I said Yeah, Why Not…

We have news… and the details aren’t too bad either…

On Wednesday evening I was taking a bit of strain with a whole bunch of things needing my attention, and simply not being able to make any difference in my own strength anyway – and G was lucky enough to face the frustrations. I was quite direct and he patiently took my shots fired in a loving silence that only bugged me further.

I have been working through Esther and knew Holy Spirit was going to ask me to fast at some point; I just didnt realise he meant today until Friday lunch. I generally use teaching as an excuse to soften fasting to a Daniel fast, but no, all food was out – only liquids allowed. I approached the day with the attitude of laying down food as a symbolic gesture of my laying down my fears and frustrations regarding the future, especially the financial provision for the wedding… my practical brain was clashing with my more idealistic faith-filled heart. I needed Daddy God to draw me back into alignment with His Story.

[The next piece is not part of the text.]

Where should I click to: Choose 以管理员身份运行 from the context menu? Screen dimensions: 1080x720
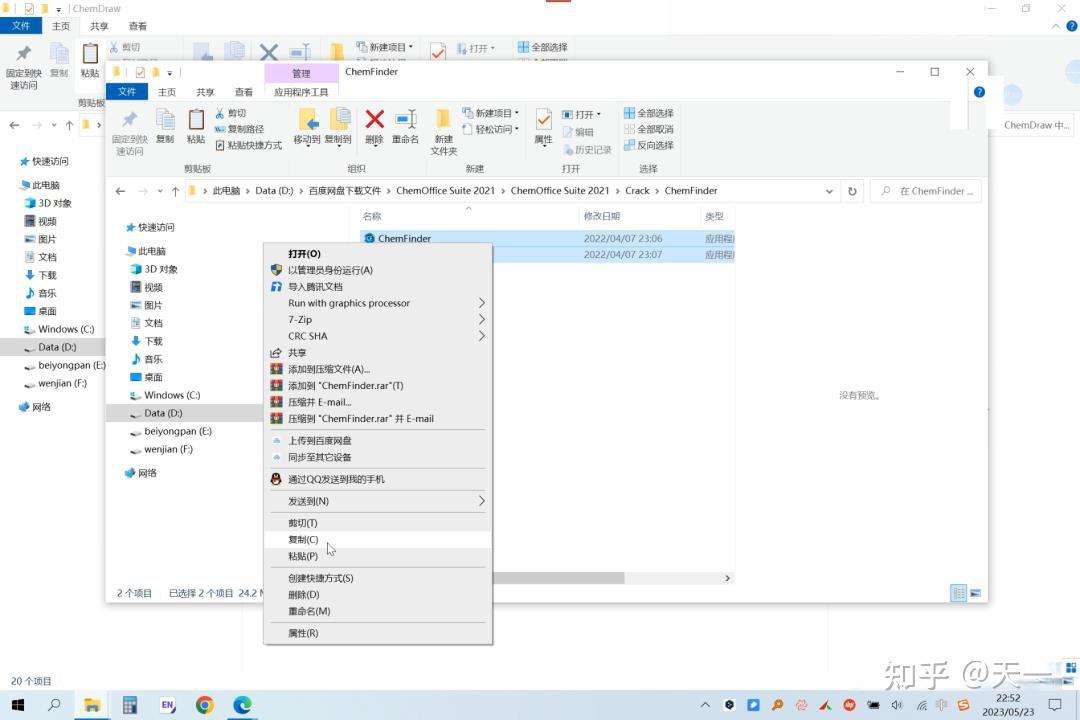click(x=330, y=270)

For the most part, school was fine. I had way too many grade 8 classes to face, then break duty, then matric invigilation… I literally did not have 5 mins to go pee. Then I get this message from G saying he was at school. Say what?? At break time?? The poor man must have been terrified as I marched him into my classroom (in silence) shocked that he would think visiting me at school was a good idea. I may have been a little harsh. And then he hands me a flask of hot chocolate, a rose and chocolates. Just a little bewildering.

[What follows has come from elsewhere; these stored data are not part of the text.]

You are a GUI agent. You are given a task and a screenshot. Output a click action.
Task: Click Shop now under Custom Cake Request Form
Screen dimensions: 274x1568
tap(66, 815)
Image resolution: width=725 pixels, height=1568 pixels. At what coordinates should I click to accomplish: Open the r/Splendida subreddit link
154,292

I got home to find more chocolate, another rose, card and the kettle boiling. At that point I started to wonder if something was going on, but when he simply made me tea and didnt say (or ask) anything… well, I was slightly uncertain. We were meeting with the function manager of a venue (story for another blog post!), so went to meet her… chatted, met the pet sheep (who thinks he is a dog) and then strolled around the farm with Jonah, the bull mastiff farm dog. Looking at the donkey shed, I suddenly realised G wasn’t beside me… turning around, I found him with another rose and card. I saw words like Wife and Smile and looked up to find him kneeling in front of me, simply asking me to be his wife.

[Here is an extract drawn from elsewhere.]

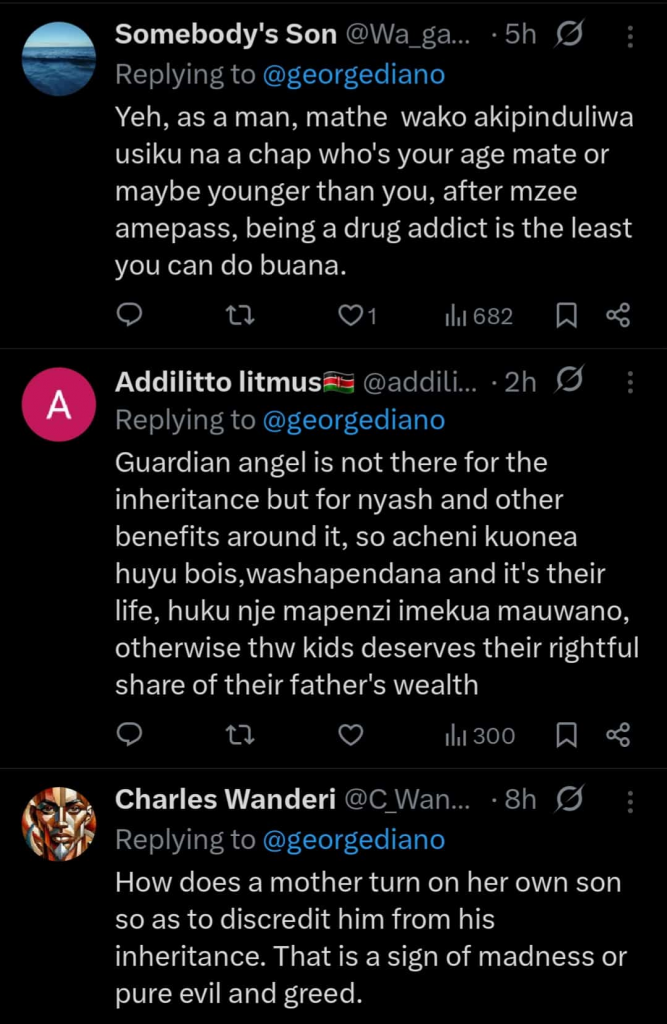Reply to Somebody's Son tweet
This screenshot has height=1024, width=667.
tap(129, 316)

I really do think I said, “yeah, why not?”

 

 

 

Advertisements

Growing (closer) together

For as long as I can remember, my heart’s desire for my future marriage was to find someone who (after loving Jesus and dancing) would approach life as an Adventure – someone who stepped out in faith with courage and boldness, holding my hand tightly as together, we faced the Unknown, secure in our trust that God provides.  Its how I’ve always lived my life and knew I needed someone who would adventure alongside me…

What I didn’t realise when Holy Spirit drew G and I together was that is exactly what He had in store for me – a man who looked to God first, and who was willing to step out in faith when called to do so. And what’s more: God gave me an Encourager. G has this effortless ability to speak encouragement into any and every situation. Most of the time he doesn’t even realise how incredible his gift is – it comes to him so naturally. I stand amazed on an almost daily occurrence.

We’ve both started new businesses in the past couple of weeks, so we are very much stepping out of our little comfort zones and trusting God to lead us along these paths. [Quick shameless plug: please go LIKE G’s FB page – Selah and check out his online ordering system while you’re there… and yeah, happy stalking??]  On Saturday, I had to do an engagement shoot for a couple and on a whim, I invited G to come along… it was amazing having him with me, helping me climb rocks, holding me in place while I leaned over ledges to get ‘that shot’ – supporting me not only physically, but emotionally too. And I think for the first time I appreciated the extent of what (who) God has blessed me with: when joining our hearts together, Holy Spirit also joined our paths – our personal Adventures – to include one another. Although our businesses are very much our own things to grow and build, the other is always included and shares both the highs and the lows. We do happy dances for each step of faith the other takes (there was whooping when G began his FB page and there is oohing and aahing for every baby romper I sew).  But what’s more: when the one is lagging in faith or has a confidence wobble, the other is there to speak Life and Encouragement – to believe enough for both. We’re in it together. And its drawing us closer together every day; we’re learning not just how compatible we are, but how we have been created to complement eachother and bring out the best in one another – I guess we’re becoming a team.

I honestly do not know how my business is going to grow or what’s around the corner for either of us, but I am fully convinced that this relationship is from God and will be used not only for His purposes, but to His glory.  And I know that He will provide for both of us, every step of the way.  And every step we both take towards God, draws us closer to one another. Together, we have been called to a Life of Faith-filled Adventure and yes, I will admit there are moments when I feel completely overwhelmed at everything that seems to stand against our chances of success… but those moments fade in comparison to the awe I stand in when reminded of God’s greatness and faithfulness.  If he can create and co-ordinate our Love Story right in front of us (without us even noticing), I know He will continue to write it with as much Joy.